**YOUR ASSIGNMENT**
The answer must consist of every record, printed exactly as it stands.
<<<<
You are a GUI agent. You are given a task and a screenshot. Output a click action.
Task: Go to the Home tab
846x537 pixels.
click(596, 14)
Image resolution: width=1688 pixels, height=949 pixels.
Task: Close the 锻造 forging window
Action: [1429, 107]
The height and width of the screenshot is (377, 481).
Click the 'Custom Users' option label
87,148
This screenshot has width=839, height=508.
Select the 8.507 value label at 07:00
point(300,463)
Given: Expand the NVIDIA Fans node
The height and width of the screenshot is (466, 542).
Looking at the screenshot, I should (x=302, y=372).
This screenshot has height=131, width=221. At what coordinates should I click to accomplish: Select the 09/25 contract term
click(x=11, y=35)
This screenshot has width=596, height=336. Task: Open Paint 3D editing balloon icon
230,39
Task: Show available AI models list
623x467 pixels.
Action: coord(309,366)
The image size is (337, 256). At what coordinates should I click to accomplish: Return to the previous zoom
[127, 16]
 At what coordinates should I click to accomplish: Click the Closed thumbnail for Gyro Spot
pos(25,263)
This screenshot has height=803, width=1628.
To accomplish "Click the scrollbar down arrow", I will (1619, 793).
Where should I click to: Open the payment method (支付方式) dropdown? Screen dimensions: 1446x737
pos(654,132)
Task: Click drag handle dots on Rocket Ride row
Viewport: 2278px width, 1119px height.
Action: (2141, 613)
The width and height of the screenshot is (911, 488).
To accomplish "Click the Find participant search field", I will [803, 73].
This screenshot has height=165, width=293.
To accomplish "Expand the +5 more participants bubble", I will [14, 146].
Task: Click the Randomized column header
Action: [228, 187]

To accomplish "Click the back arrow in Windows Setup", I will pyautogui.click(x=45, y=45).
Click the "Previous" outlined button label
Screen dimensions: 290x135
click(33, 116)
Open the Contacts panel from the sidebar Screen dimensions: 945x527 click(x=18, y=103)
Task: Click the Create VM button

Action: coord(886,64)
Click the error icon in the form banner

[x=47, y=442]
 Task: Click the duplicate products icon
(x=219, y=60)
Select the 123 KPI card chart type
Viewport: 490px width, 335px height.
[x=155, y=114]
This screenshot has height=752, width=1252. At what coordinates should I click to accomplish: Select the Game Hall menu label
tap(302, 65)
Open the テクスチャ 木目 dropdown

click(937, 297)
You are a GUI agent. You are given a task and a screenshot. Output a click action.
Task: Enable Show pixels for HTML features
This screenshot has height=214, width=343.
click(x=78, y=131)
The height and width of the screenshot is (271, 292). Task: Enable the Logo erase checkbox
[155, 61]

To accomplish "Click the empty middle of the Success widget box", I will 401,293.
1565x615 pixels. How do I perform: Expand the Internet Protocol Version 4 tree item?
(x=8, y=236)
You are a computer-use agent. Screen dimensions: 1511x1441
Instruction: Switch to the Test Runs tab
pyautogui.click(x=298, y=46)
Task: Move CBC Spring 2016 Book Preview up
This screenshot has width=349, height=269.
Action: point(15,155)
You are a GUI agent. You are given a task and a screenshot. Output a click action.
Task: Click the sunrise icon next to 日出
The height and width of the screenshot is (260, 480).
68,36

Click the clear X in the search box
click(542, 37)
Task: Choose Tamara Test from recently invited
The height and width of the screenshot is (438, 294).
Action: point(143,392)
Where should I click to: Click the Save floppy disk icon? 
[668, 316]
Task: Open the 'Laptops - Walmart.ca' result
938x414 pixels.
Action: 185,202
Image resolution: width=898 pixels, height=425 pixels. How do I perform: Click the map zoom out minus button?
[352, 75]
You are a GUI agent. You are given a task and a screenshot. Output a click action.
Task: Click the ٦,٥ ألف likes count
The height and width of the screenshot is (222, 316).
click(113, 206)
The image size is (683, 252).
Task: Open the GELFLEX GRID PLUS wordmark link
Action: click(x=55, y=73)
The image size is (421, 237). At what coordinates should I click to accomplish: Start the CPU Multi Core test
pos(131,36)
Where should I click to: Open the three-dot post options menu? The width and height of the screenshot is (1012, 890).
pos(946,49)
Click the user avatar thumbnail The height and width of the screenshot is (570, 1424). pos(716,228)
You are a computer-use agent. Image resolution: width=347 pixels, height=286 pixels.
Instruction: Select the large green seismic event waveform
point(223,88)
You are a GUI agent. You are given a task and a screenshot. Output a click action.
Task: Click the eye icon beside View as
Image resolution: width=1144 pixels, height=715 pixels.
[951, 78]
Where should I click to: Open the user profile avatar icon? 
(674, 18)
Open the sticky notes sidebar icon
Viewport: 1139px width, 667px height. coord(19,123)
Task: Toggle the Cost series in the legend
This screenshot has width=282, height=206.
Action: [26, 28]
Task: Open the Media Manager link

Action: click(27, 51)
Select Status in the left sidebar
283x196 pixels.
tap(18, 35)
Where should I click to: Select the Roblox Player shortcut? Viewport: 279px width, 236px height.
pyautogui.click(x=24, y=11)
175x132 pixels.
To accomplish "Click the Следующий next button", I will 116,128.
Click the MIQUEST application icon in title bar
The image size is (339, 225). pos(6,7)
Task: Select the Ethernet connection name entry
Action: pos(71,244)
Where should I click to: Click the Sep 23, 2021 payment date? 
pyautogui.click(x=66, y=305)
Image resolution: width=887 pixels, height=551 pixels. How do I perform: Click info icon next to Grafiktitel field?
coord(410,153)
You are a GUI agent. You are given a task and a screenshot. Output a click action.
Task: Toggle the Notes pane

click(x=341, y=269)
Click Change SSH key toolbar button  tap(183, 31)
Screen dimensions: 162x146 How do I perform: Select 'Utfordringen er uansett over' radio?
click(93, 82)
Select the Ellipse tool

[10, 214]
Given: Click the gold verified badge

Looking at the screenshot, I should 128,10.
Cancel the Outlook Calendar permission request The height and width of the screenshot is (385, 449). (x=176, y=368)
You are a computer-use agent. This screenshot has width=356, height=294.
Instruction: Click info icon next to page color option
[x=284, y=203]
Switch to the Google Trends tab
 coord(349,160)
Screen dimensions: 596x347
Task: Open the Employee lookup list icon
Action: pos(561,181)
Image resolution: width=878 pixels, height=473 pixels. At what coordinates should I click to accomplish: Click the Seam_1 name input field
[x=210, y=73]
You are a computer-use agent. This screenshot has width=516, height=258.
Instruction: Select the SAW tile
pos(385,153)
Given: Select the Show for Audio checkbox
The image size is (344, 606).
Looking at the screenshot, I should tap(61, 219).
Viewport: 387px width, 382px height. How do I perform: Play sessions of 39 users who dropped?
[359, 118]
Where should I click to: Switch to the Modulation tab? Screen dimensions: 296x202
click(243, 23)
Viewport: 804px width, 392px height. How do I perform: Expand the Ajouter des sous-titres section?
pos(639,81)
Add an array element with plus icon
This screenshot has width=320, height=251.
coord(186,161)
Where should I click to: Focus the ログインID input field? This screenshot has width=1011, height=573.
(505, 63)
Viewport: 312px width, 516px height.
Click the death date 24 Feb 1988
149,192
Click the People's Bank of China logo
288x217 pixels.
>>>>
**FINISHED EXERCISE**
You are a GUI agent. You are given a task and a screenshot. Output a click action.
Task: Go to the Home tab
846x537 pixels.
click(596, 14)
Image resolution: width=1688 pixels, height=949 pixels.
Task: Close the 锻造 forging window
Action: [1429, 107]
The height and width of the screenshot is (377, 481).
Click the 'Custom Users' option label
87,148
This screenshot has width=839, height=508.
Select the 8.507 value label at 07:00
point(300,463)
Given: Expand the NVIDIA Fans node
The height and width of the screenshot is (466, 542).
Looking at the screenshot, I should (x=302, y=372).
This screenshot has height=131, width=221. At what coordinates should I click to accomplish: Select the 09/25 contract term
click(x=11, y=35)
This screenshot has width=596, height=336. Task: Open Paint 3D editing balloon icon
230,39
Task: Show available AI models list
623x467 pixels.
Action: coord(309,366)
The image size is (337, 256). At what coordinates should I click to accomplish: Return to the previous zoom
[127, 16]
 At what coordinates should I click to accomplish: Click the Closed thumbnail for Gyro Spot
pos(25,263)
This screenshot has height=803, width=1628.
To accomplish "Click the scrollbar down arrow", I will (1619, 793).
Where should I click to: Open the payment method (支付方式) dropdown? Screen dimensions: 1446x737
pos(654,132)
Task: Click drag handle dots on Rocket Ride row
Viewport: 2278px width, 1119px height.
Action: (2141, 613)
The width and height of the screenshot is (911, 488).
To accomplish "Click the Find participant search field", I will [803, 73].
This screenshot has height=165, width=293.
To accomplish "Expand the +5 more participants bubble", I will [14, 146].
Task: Click the Randomized column header
Action: [228, 187]

To accomplish "Click the back arrow in Windows Setup", I will pyautogui.click(x=45, y=45).
Click the "Previous" outlined button label
Screen dimensions: 290x135
click(33, 116)
Open the Contacts panel from the sidebar Screen dimensions: 945x527 click(x=18, y=103)
Task: Click the Create VM button

Action: coord(886,64)
Click the error icon in the form banner

[x=47, y=442]
 Task: Click the duplicate products icon
(x=219, y=60)
Select the 123 KPI card chart type
Viewport: 490px width, 335px height.
[x=155, y=114]
This screenshot has height=752, width=1252. At what coordinates should I click to accomplish: Select the Game Hall menu label
tap(302, 65)
Open the テクスチャ 木目 dropdown

click(937, 297)
You are a GUI agent. You are given a task and a screenshot. Output a click action.
Task: Enable Show pixels for HTML features
This screenshot has height=214, width=343.
click(x=78, y=131)
The height and width of the screenshot is (271, 292). Task: Enable the Logo erase checkbox
[155, 61]

To accomplish "Click the empty middle of the Success widget box", I will 401,293.
1565x615 pixels. How do I perform: Expand the Internet Protocol Version 4 tree item?
(x=8, y=236)
You are a computer-use agent. Screen dimensions: 1511x1441
Instruction: Switch to the Test Runs tab
pyautogui.click(x=298, y=46)
Task: Move CBC Spring 2016 Book Preview up
This screenshot has width=349, height=269.
Action: point(15,155)
You are a GUI agent. You are given a task and a screenshot. Output a click action.
Task: Click the sunrise icon next to 日出
The height and width of the screenshot is (260, 480).
68,36

Click the clear X in the search box
click(542, 37)
Task: Choose Tamara Test from recently invited
The height and width of the screenshot is (438, 294).
Action: point(143,392)
Where should I click to: Click the Save floppy disk icon? 
[668, 316]
Task: Open the 'Laptops - Walmart.ca' result
938x414 pixels.
Action: 185,202
Image resolution: width=898 pixels, height=425 pixels. How do I perform: Click the map zoom out minus button?
[352, 75]
You are a GUI agent. You are given a task and a screenshot. Output a click action.
Task: Click the ٦,٥ ألف likes count
The height and width of the screenshot is (222, 316).
click(113, 206)
The image size is (683, 252).
Task: Open the GELFLEX GRID PLUS wordmark link
Action: click(x=55, y=73)
The image size is (421, 237). At what coordinates should I click to accomplish: Start the CPU Multi Core test
pos(131,36)
Where should I click to: Open the three-dot post options menu? The width and height of the screenshot is (1012, 890).
pos(946,49)
Click the user avatar thumbnail The height and width of the screenshot is (570, 1424). pos(716,228)
You are a computer-use agent. Image resolution: width=347 pixels, height=286 pixels.
Instruction: Select the large green seismic event waveform
point(223,88)
You are a GUI agent. You are given a task and a screenshot. Output a click action.
Task: Click the eye icon beside View as
Image resolution: width=1144 pixels, height=715 pixels.
[951, 78]
Where should I click to: Open the user profile avatar icon? 
(674, 18)
Open the sticky notes sidebar icon
Viewport: 1139px width, 667px height. coord(19,123)
Task: Toggle the Cost series in the legend
This screenshot has width=282, height=206.
Action: [26, 28]
Task: Open the Media Manager link

Action: click(27, 51)
Select Status in the left sidebar
283x196 pixels.
tap(18, 35)
Where should I click to: Select the Roblox Player shortcut? Viewport: 279px width, 236px height.
pyautogui.click(x=24, y=11)
175x132 pixels.
To accomplish "Click the Следующий next button", I will 116,128.
Click the MIQUEST application icon in title bar
The image size is (339, 225). pos(6,7)
Task: Select the Ethernet connection name entry
Action: pos(71,244)
Where should I click to: Click the Sep 23, 2021 payment date? 
pyautogui.click(x=66, y=305)
Image resolution: width=887 pixels, height=551 pixels. How do I perform: Click info icon next to Grafiktitel field?
coord(410,153)
You are a GUI agent. You are given a task and a screenshot. Output a click action.
Task: Toggle the Notes pane

click(x=341, y=269)
Click Change SSH key toolbar button  tap(183, 31)
Screen dimensions: 162x146 How do I perform: Select 'Utfordringen er uansett over' radio?
click(93, 82)
Select the Ellipse tool

[10, 214]
Given: Click the gold verified badge

Looking at the screenshot, I should 128,10.
Cancel the Outlook Calendar permission request The height and width of the screenshot is (385, 449). (x=176, y=368)
You are a computer-use agent. This screenshot has width=356, height=294.
Instruction: Click info icon next to page color option
[x=284, y=203]
Switch to the Google Trends tab
 coord(349,160)
Screen dimensions: 596x347
Task: Open the Employee lookup list icon
Action: pos(561,181)
Image resolution: width=878 pixels, height=473 pixels. At what coordinates should I click to accomplish: Click the Seam_1 name input field
[x=210, y=73]
You are a computer-use agent. This screenshot has width=516, height=258.
Instruction: Select the SAW tile
pos(385,153)
Given: Select the Show for Audio checkbox
The image size is (344, 606).
Looking at the screenshot, I should tap(61, 219).
Viewport: 387px width, 382px height. How do I perform: Play sessions of 39 users who dropped?
[359, 118]
Where should I click to: Switch to the Modulation tab? Screen dimensions: 296x202
click(243, 23)
Viewport: 804px width, 392px height. How do I perform: Expand the Ajouter des sous-titres section?
pos(639,81)
Add an array element with plus icon
This screenshot has width=320, height=251.
coord(186,161)
Where should I click to: Focus the ログインID input field? This screenshot has width=1011, height=573.
(505, 63)
Viewport: 312px width, 516px height.
Click the death date 24 Feb 1988
149,192
Click the People's Bank of China logo
288x217 pixels.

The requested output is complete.